Given problem: Can you rewrite the data below with every "website" changed to "site" and everything else left as it is?
* START Record excerpts *
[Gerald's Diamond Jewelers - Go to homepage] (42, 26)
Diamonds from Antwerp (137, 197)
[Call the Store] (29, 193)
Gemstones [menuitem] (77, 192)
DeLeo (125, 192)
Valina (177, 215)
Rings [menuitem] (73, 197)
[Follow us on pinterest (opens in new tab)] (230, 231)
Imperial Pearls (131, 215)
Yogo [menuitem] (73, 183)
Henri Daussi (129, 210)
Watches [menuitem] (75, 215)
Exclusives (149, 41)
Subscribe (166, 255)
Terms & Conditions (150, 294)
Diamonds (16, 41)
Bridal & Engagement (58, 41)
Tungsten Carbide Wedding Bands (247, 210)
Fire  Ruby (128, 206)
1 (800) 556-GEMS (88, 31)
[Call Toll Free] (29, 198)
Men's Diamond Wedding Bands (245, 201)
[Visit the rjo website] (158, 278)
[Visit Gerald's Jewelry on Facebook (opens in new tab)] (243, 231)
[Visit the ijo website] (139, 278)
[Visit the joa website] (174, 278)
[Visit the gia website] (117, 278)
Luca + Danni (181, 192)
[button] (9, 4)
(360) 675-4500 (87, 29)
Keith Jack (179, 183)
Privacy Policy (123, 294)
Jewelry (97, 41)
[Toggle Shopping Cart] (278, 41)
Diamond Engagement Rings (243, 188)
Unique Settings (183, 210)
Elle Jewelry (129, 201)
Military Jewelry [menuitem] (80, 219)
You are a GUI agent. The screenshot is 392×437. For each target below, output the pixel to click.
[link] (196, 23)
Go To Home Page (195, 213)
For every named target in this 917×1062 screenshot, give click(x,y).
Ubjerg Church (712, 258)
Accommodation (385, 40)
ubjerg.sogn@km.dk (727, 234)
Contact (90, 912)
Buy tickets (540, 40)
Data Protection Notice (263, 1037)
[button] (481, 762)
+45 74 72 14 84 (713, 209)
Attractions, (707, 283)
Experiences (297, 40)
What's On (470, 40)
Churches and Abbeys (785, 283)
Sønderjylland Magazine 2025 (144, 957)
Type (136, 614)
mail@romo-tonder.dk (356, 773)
* END Record excerpts *
Response to the exercise:
[Gerald's Diamond Jewelers - Go to homepage] (42, 26)
Diamonds from Antwerp (137, 197)
[Call the Store] (29, 193)
Gemstones [menuitem] (77, 192)
DeLeo (125, 192)
Valina (177, 215)
Rings [menuitem] (73, 197)
[Follow us on pinterest (opens in new tab)] (230, 231)
Imperial Pearls (131, 215)
Yogo [menuitem] (73, 183)
Henri Daussi (129, 210)
Watches [menuitem] (75, 215)
Exclusives (149, 41)
Subscribe (166, 255)
Terms & Conditions (150, 294)
Diamonds (16, 41)
Bridal & Engagement (58, 41)
Tungsten Carbide Wedding Bands (247, 210)
Fire  Ruby (128, 206)
1 (800) 556-GEMS (88, 31)
[Call Toll Free] (29, 198)
Men's Diamond Wedding Bands (245, 201)
[Visit the rjo site] (158, 278)
[Visit Gerald's Jewelry on Facebook (opens in new tab)] (243, 231)
[Visit the ijo site] (139, 278)
[Visit the joa site] (174, 278)
[Visit the gia site] (117, 278)
Luca + Danni (181, 192)
[button] (9, 4)
(360) 675-4500 (87, 29)
Keith Jack (179, 183)
Privacy Policy (123, 294)
Jewelry (97, 41)
[Toggle Shopping Cart] (278, 41)
Diamond Engagement Rings (243, 188)
Unique Settings (183, 210)
Elle Jewelry (129, 201)
Military Jewelry [menuitem] (80, 219)
You are a GUI agent. The screenshot is 392×437. For each target below, output the pixel to click.
[link] (196, 23)
Go To Home Page (195, 213)
For every named target in this 917×1062 screenshot, give click(x,y).
Ubjerg Church (712, 258)
Accommodation (385, 40)
ubjerg.sogn@km.dk (727, 234)
Contact (90, 912)
Buy tickets (540, 40)
Data Protection Notice (263, 1037)
[button] (481, 762)
+45 74 72 14 84 (713, 209)
Attractions, (707, 283)
Experiences (297, 40)
What's On (470, 40)
Churches and Abbeys (785, 283)
Sønderjylland Magazine 2025 (144, 957)
Type (136, 614)
mail@romo-tonder.dk (356, 773)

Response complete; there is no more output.